ヒーロー名『ソウブレイズ』 作:火のペテン師
『個性』と呼ばれる異能力が、全人類の八割に蔓延り、それを他者を傷つける為に使用する『ヴィラン』と、そのヴィランへの対処能力を持つ者達『ヒーロー』が存在する、まるで大昔のアメコミのような超人社会。
もはや街中で派手な能力を持つヴィランが暴れ、それを退治するヒーローが持て囃され、それかいつしか日常になり……幾年の月日がたっただろうか?
人々は、今日もその少し変わった世界を、何の気なしに過ごしていく……その営みの中で、生まれる命もある。
ある所に、双子の赤子が生まれた……その二人は生まれつき人間とは思えない、ある種のモンスターとも呼べる見た目をしていたのだ。
赤と黒の体色に、木炭の兜の様な頭部に、燃え上がるような灯火を持つ双子、両者共に全く同じ形の人とは異なる姿――即ち異形型――の個性と言う、中々に珍しい例であった。
両者の違いと言えば――姉の方の瞳は赤く、弟の瞳は青かった位の物だ。
両親は、二人の名前をそんな瞳にならって、姉を『
個性名は……木炭っぽい見た目から『カルボウ』となった。正直、実在の動物とは懸け離れすぎてもはやそんな半ばヤケクソみたいな名前をつけるしかなかった。
そんなちょっと特殊な二人の子を、多忙でありながらも、二人の両親は大切に育てたと言う。

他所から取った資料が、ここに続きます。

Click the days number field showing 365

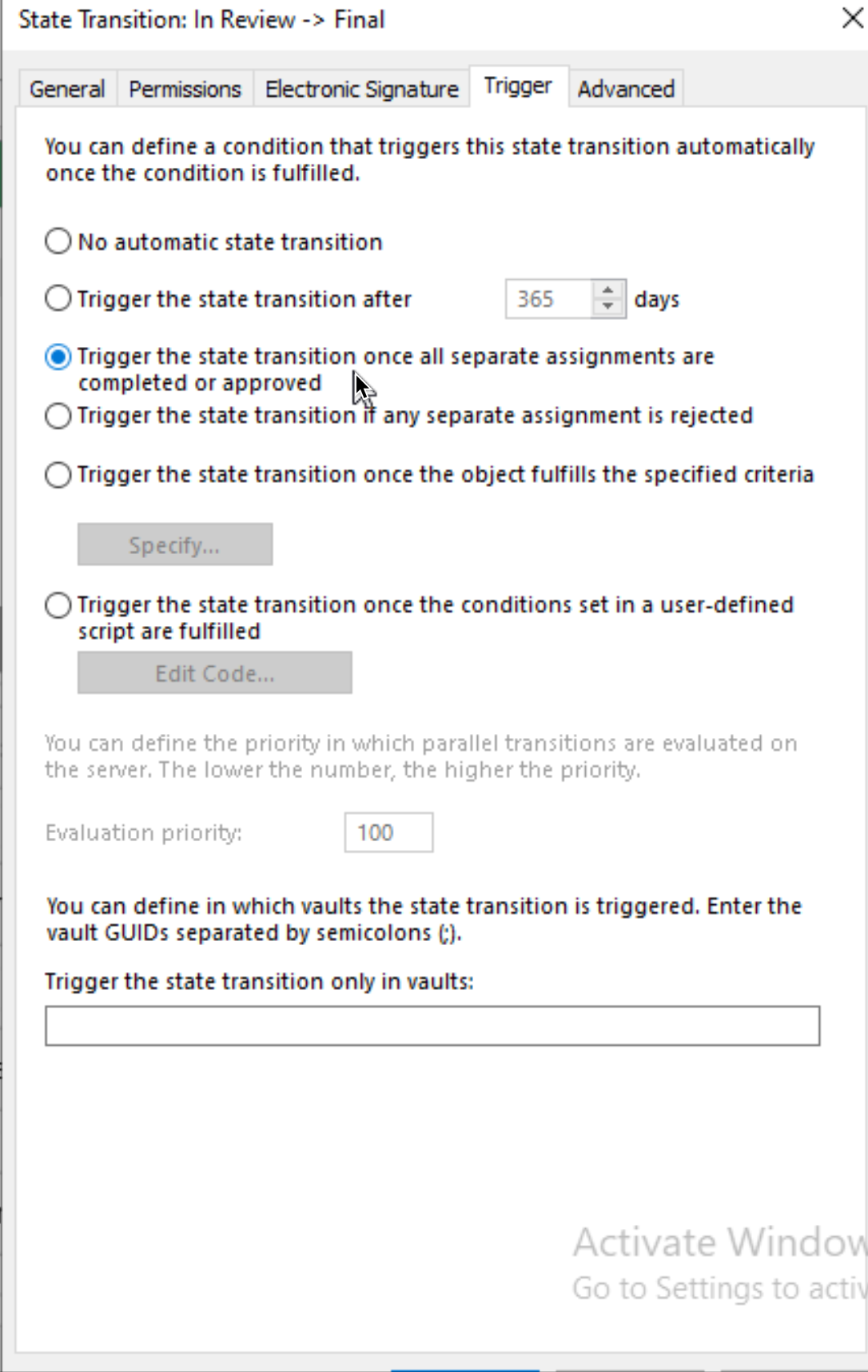point(549,299)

そんな二人は、すくすくと毎日を過ごし、すくすくと育っていった。
「ソウ!ソウ!やっぱヒーローって格好良いね!」
「……そうだね、グレン。」
「あ、今のってソウと掛けてるの?上手いなぁ〜!」
「そうじゃないよ、グレン。」
「今のも!」
「はぁ……」
二人はテレビに映るヒーローの姿を見てそんな会話をしていた……テレビに映るのは、日本が世界に誇るNO1ヒーロー、オールマイト、その活躍の一端を収めたムービーだ。
暑苦しくハイテンションで語っているグレンに対して、ソウは見ていて楽しいのか楽しくないんだか分からない感じだ……まぁ、その実を言えばバリバリに楽しんでいるのだが、グレンの熱気が凄くて逆に引いてる形だ。
「私さ!絶対将来はヒーローになるよ!」
「……なれるんじゃないかな、グレンなら。」
ソウはそんな在り来りな返答をする……正直、グレンなら本当になれるだろうな、と言うのがソウの本音でもある。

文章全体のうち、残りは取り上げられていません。